V2: Do not use wrapper API, use direct amdgpu_create_kernel(Alex)

Cc: Alex Deucher <alexander.deucher@xxxxxxx>
Cc: Christian Koenig <christian.koenig@xxxxxxx>
Cc: Felix Kuehling <Felix.Kuehling@xxxxxxx>
Signed-off-by: Shashank Sharma <shashank.sharma@xxxxxxx>
---
  drivers/gpu/drm/amd/amdkfd/kfd_device.c   |   2 -
  drivers/gpu/drm/amd/amdkfd/kfd_doorbell.c | 110 ++++++----------------
  drivers/gpu/drm/amd/amdkfd/kfd_priv.h     |   6 ++
  3 files changed, 36 insertions(+), 82 deletions(-)

diff --git a/drivers/gpu/drm/amd/amdkfd/kfd_device.c b/drivers/gpu/drm/amd/amdkfd/kfd_device.c
index b8936340742b..49e3c4e021af 100644
--- a/drivers/gpu/drm/amd/amdkfd/kfd_device.c
+++ b/drivers/gpu/drm/amd/amdkfd/kfd_device.c
@@ -435,8 +435,6 @@ struct kfd_dev *kgd2kfd_probe(struct amdgpu_device *adev, bool vf)
      atomic_set(&kfd->compute_profile, 0);
        mutex_init(&kfd->doorbell_mutex);
-    memset(&kfd->doorbell_available_index, 0,
-        sizeof(kfd->doorbell_available_index));
        atomic_set(&kfd->sram_ecc_flag, 0);
  diff --git a/drivers/gpu/drm/amd/amdkfd/kfd_doorbell.c b/drivers/gpu/drm/amd/amdkfd/kfd_doorbell.c
index cd4e61bf0493..82b4a56b0afc 100644
--- a/drivers/gpu/drm/amd/amdkfd/kfd_doorbell.c
+++ b/drivers/gpu/drm/amd/amdkfd/kfd_doorbell.c
@@ -61,81 +61,39 @@ size_t kfd_doorbell_process_slice(struct kfd_dev *kfd)
  /* Doorbell calculations for device init. */
  int kfd_doorbell_init(struct kfd_dev *kfd)
  {
-    size_t doorbell_start_offset;
-    size_t doorbell_aperture_size;
-    size_t doorbell_process_limit;
+    int r;
+    int size = PAGE_SIZE;

On GPUs with 64-bit doorbells, ROCm uses two pages of doorbells per process. In hindsight that's probably overkill and we could live with a single doorbell page per process in terms of the number of doorbells needed. But this is not easy to change due to the way that doorbells are routed to SDMA engines, at least on Arcturus and later MI GPUs that have lots of SDMA engines and queues. We need enough doorbells in each process's doorbell slice to reach all SDMA queues. On Arcturus that's up to 64 queues. The way the routing is set up, only 32 doorbells per page are routed to various SDMA engines, so we need two pages.
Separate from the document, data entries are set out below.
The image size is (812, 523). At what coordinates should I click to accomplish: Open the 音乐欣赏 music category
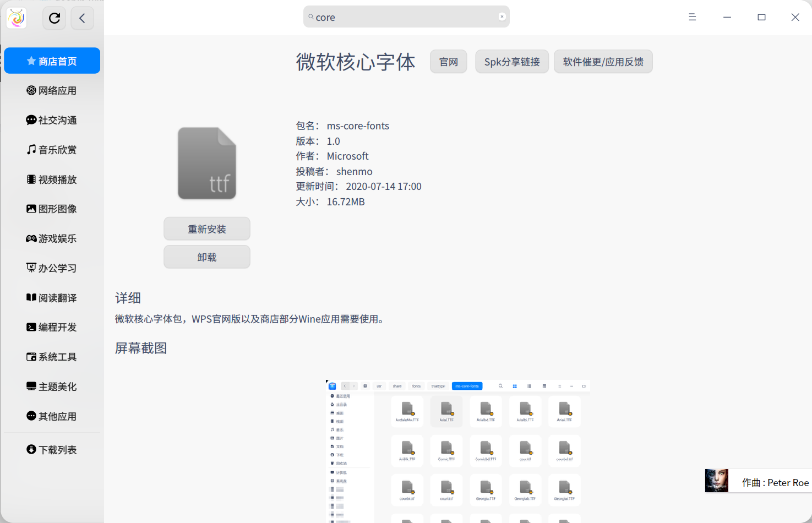(52, 149)

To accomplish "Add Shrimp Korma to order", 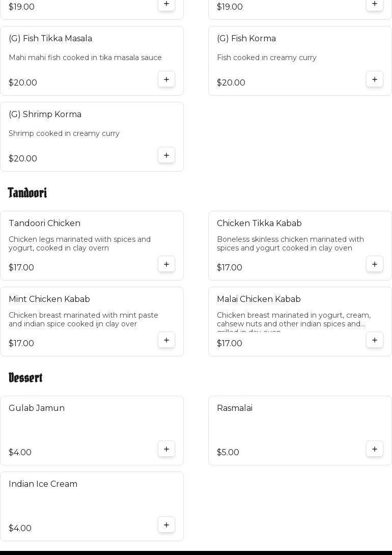I will [166, 155].
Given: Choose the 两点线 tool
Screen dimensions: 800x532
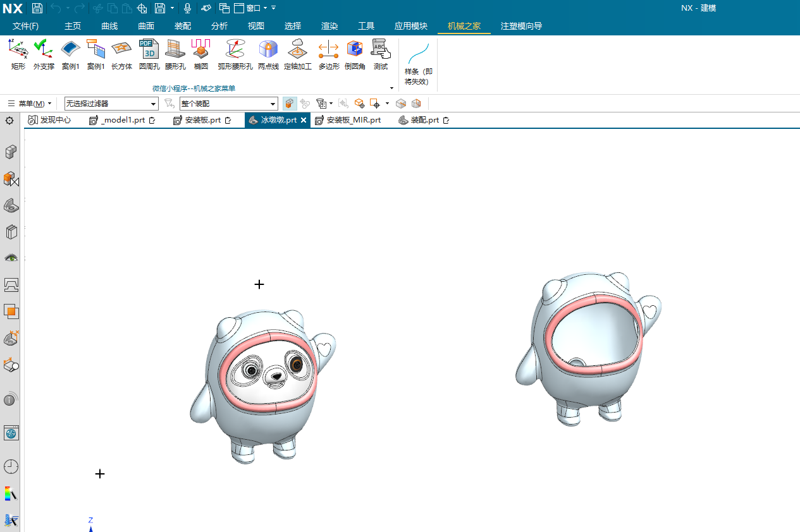Looking at the screenshot, I should pyautogui.click(x=268, y=54).
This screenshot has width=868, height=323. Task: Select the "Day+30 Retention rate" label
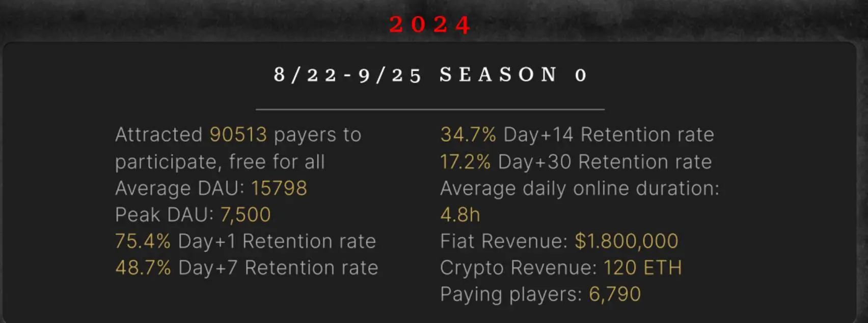coord(605,162)
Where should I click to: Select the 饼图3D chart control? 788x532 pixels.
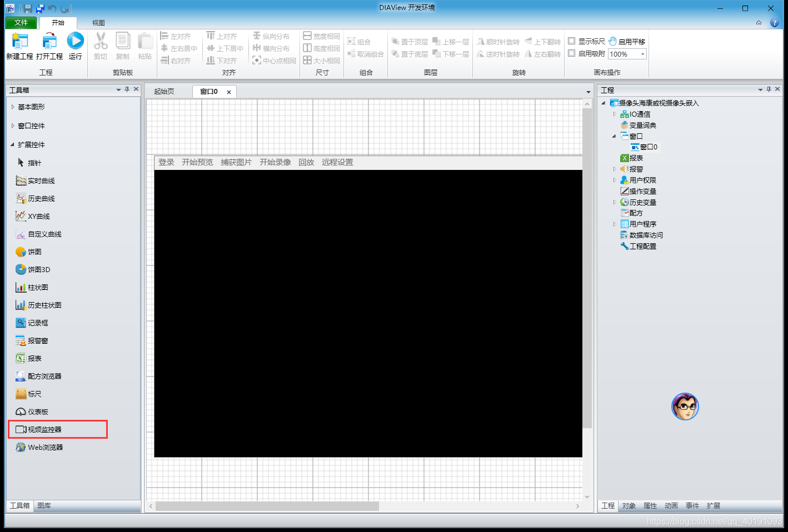click(x=33, y=269)
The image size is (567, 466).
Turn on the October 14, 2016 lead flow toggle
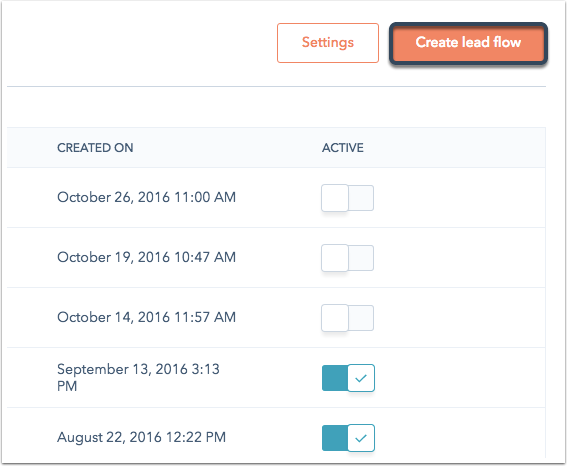click(348, 318)
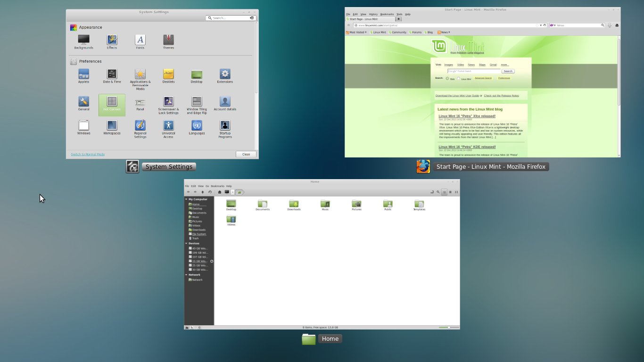Click the Close button in System Settings
Image resolution: width=644 pixels, height=362 pixels.
[246, 154]
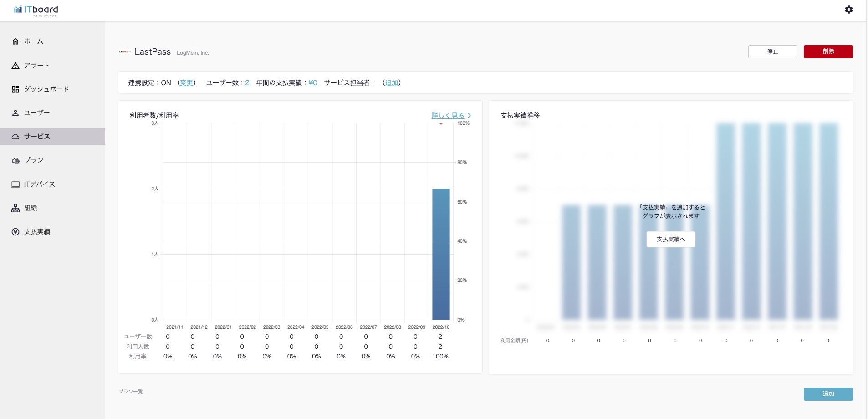Click the 支払実績へ button on chart
This screenshot has height=419, width=868.
click(x=670, y=240)
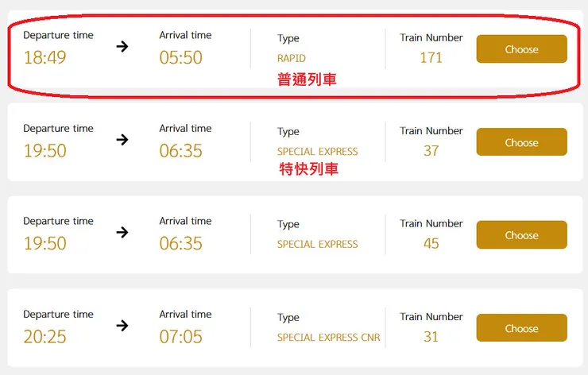Choose the RAPID train number 171
This screenshot has width=588, height=375.
click(521, 49)
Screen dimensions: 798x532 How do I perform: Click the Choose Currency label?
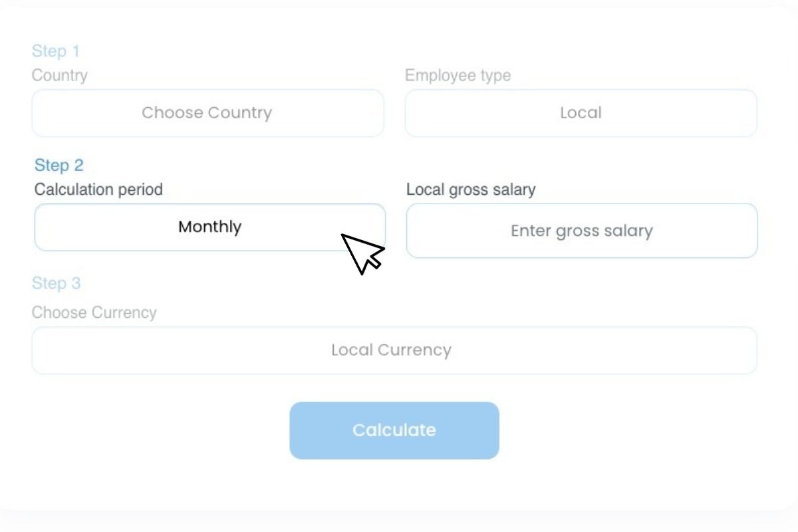(94, 312)
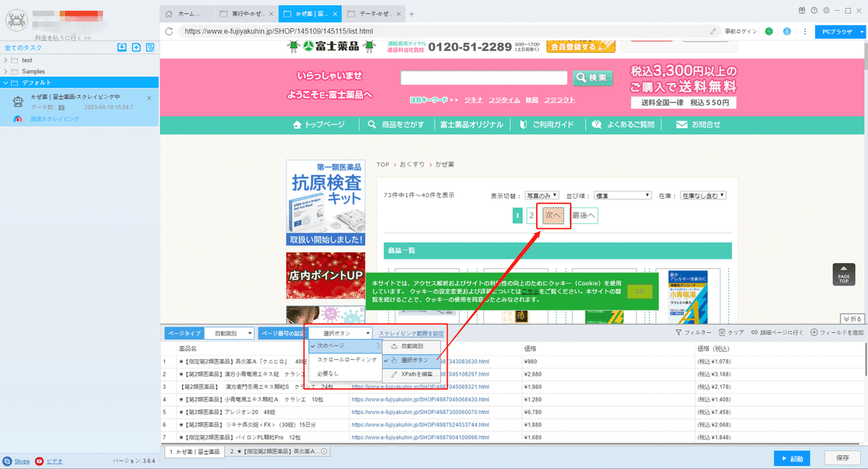The height and width of the screenshot is (469, 868).
Task: Click the new task plus icon in sidebar
Action: coord(136,47)
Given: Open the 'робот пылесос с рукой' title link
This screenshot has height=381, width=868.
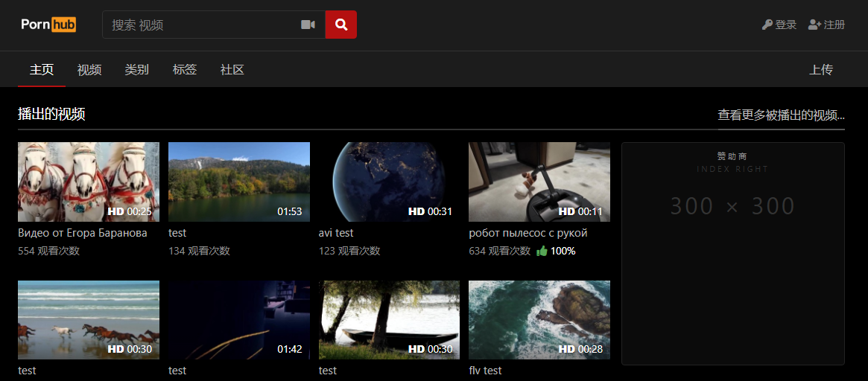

Changing the doorbell routing is not trivial due to SRIOV support, where the routing is programmed by the hypervisor driver. The hypervisor driver and all guest drivers (Windows and Linux) have to agree on the routing. Changing it breaks the ABI between hypervisor and guest drivers.

If I understand correctly, you are suspecting that we are allocating less doorbells per KFD process, which is the first impression it creates. But if you observe closely, we have split the total KFD doorbells into two parts,

- KFD kernel level doorbells: doorbells which are being used for kernel rings tests, written by kernel doorbell_write calls, saved in struct kfd->doorbells

  size = PAGE_SIZE.

- KFD process level doorbells: doorbell pages which are allocated by kernel but mapped and written by userspace processes, saved in struct pdd->qpd->doorbells

size = kfd_doorbell_process_slice.

We realized that we only need 1-2 doorbells for KFD kernel level stuff (so kept it one page), but need 2-page of doorbells for KFD process, so they are sized accordingly.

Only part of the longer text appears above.